[SUPPLIED MATERIAL — start]
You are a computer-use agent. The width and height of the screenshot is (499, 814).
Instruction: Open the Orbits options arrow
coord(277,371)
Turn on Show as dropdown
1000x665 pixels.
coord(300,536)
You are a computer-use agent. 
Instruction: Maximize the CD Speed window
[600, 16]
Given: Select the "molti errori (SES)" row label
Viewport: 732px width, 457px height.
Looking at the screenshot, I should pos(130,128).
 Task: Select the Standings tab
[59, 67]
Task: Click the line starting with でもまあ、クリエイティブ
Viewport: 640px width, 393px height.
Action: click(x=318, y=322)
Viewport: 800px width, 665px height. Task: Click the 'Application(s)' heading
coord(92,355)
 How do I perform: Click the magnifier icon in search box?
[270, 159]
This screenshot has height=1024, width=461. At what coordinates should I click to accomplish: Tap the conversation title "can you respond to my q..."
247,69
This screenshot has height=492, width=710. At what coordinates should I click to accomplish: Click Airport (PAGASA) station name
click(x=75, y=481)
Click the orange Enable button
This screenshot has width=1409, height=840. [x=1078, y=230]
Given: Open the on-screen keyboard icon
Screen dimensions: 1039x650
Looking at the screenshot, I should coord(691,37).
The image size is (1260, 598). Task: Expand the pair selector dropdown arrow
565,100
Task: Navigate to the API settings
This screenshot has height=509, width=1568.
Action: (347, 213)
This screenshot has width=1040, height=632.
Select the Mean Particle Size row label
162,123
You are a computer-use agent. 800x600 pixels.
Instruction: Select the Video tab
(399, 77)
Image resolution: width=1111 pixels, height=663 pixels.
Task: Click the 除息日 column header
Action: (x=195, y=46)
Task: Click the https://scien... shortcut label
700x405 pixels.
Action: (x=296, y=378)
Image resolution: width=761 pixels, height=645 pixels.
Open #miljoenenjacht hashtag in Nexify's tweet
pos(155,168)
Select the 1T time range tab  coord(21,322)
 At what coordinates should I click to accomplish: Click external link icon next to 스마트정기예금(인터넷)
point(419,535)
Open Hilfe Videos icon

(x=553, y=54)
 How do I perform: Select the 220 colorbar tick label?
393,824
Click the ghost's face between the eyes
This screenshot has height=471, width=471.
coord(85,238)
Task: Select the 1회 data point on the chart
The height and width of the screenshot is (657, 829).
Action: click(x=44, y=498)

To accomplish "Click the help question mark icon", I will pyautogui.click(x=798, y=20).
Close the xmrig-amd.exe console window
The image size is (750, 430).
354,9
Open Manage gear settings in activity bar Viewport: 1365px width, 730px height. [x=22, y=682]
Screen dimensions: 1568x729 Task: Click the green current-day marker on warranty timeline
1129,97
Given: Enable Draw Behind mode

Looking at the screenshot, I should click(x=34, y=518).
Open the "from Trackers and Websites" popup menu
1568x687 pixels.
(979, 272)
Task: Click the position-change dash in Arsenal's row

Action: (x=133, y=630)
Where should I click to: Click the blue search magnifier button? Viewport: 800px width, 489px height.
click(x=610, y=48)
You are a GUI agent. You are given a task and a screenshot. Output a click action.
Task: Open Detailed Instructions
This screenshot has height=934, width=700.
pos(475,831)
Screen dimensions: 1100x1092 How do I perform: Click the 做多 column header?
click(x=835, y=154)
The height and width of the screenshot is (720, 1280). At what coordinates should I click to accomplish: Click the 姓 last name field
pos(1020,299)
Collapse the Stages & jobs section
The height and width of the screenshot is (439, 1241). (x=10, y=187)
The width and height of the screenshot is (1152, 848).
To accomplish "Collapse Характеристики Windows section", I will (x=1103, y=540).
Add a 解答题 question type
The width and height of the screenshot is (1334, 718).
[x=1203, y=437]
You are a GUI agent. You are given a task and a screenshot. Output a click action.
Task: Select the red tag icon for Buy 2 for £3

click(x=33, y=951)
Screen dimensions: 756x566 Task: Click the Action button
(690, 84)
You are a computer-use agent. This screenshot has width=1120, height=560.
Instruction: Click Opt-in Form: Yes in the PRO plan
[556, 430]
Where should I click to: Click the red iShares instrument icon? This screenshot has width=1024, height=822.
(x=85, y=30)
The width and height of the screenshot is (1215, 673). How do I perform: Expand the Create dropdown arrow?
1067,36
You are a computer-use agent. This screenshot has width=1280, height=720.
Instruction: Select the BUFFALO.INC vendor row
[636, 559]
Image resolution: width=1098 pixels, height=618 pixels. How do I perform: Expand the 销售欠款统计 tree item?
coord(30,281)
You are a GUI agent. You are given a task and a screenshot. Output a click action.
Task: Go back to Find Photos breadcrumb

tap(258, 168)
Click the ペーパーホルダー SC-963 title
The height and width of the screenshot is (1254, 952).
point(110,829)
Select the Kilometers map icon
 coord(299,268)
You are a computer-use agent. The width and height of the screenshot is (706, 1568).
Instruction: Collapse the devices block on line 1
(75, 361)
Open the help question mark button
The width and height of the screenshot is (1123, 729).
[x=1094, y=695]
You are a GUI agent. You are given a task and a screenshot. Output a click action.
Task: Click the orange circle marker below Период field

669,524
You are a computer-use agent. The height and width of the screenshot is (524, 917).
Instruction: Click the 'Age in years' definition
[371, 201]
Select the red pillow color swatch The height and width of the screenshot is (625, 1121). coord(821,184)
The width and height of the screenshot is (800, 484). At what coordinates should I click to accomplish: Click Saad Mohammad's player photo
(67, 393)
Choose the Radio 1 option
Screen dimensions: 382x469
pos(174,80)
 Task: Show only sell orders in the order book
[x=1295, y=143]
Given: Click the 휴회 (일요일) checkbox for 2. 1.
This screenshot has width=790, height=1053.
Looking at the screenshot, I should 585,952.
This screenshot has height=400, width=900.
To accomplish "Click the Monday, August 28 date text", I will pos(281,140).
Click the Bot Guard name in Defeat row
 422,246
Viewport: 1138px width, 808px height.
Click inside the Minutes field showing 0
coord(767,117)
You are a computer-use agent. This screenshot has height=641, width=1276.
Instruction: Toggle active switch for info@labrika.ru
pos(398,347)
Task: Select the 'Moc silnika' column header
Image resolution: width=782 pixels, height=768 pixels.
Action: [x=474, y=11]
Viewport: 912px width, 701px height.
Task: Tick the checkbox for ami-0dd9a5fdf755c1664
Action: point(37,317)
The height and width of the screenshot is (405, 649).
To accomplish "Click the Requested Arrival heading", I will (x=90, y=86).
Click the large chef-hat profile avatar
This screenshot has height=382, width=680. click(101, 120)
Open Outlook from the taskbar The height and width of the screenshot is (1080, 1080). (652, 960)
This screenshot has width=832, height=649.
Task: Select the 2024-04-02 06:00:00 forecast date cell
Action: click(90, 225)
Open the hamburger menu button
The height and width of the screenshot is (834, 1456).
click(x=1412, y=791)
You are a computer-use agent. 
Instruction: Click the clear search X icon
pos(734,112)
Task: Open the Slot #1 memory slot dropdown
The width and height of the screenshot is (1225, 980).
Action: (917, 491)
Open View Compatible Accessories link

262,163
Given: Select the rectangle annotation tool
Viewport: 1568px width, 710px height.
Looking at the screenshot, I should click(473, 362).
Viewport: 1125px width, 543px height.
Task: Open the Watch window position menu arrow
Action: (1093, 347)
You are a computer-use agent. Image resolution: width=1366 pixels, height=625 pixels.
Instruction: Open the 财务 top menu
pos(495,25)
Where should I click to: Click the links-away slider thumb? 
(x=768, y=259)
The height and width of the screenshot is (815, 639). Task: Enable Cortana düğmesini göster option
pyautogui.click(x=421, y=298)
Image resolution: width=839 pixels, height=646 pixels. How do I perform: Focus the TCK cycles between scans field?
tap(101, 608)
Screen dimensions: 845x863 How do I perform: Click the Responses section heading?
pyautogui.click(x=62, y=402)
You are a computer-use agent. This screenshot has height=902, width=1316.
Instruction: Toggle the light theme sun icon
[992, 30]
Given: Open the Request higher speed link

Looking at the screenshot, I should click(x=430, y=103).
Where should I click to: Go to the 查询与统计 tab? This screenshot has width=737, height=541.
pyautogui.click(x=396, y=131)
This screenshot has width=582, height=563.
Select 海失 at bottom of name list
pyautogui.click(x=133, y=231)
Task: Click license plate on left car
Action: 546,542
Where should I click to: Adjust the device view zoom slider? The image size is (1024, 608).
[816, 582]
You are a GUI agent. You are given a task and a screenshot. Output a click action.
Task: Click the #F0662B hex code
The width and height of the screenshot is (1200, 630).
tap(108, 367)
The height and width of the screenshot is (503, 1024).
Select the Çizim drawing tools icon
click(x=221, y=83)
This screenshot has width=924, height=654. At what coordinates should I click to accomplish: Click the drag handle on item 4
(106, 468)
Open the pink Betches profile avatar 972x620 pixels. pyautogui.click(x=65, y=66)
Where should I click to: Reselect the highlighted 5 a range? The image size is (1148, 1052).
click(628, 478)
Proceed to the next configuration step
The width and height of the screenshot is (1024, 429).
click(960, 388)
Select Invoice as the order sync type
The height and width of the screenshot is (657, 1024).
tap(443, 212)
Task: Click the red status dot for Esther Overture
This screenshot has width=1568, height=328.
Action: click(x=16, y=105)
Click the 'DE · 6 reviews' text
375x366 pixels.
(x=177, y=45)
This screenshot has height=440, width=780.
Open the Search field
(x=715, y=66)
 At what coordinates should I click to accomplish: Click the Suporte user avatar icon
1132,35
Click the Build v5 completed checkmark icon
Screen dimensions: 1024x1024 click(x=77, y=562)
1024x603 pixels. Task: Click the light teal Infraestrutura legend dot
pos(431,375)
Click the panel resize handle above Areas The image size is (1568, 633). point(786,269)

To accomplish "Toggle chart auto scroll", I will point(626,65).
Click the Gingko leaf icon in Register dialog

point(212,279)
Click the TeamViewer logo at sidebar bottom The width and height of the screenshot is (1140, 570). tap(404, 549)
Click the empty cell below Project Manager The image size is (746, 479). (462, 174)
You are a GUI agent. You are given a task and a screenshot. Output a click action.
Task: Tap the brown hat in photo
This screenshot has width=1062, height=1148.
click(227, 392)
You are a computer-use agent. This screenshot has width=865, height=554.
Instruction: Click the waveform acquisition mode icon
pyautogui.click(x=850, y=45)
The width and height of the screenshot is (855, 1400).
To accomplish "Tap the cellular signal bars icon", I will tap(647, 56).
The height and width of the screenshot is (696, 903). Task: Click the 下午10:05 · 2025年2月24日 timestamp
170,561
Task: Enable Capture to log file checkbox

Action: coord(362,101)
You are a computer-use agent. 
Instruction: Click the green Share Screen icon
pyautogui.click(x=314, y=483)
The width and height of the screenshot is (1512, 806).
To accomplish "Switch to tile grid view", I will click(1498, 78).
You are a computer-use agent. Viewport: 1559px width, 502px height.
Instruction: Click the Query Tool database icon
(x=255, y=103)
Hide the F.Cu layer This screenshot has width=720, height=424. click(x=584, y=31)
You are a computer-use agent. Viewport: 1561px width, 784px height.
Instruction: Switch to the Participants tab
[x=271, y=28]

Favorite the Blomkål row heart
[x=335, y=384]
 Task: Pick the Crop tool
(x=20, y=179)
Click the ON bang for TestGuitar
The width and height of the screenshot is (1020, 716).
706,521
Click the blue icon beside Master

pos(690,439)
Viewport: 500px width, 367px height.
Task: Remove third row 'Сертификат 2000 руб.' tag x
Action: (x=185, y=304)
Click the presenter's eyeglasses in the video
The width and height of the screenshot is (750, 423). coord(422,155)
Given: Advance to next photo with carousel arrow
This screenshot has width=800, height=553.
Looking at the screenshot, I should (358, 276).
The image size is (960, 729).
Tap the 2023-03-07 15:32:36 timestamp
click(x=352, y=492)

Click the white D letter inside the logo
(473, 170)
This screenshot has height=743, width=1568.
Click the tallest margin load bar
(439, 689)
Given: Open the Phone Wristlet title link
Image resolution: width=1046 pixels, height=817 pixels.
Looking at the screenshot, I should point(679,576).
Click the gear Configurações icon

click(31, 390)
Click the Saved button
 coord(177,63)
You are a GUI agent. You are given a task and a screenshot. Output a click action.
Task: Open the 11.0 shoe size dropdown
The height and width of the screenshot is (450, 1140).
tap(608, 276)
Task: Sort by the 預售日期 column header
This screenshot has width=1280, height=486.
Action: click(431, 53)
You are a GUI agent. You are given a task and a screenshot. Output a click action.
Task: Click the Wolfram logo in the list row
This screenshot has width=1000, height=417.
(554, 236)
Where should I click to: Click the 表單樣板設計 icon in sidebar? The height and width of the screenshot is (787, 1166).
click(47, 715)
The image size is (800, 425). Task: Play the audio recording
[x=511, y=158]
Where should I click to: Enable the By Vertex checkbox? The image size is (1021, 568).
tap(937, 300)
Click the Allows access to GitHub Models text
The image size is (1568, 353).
[SUPPLIED MATERIAL — finish]
*PROMPT:* Only a number is expected in response: how many lines of the records above include the word "with".

*RESULT FOR THIS EXERCISE:* 2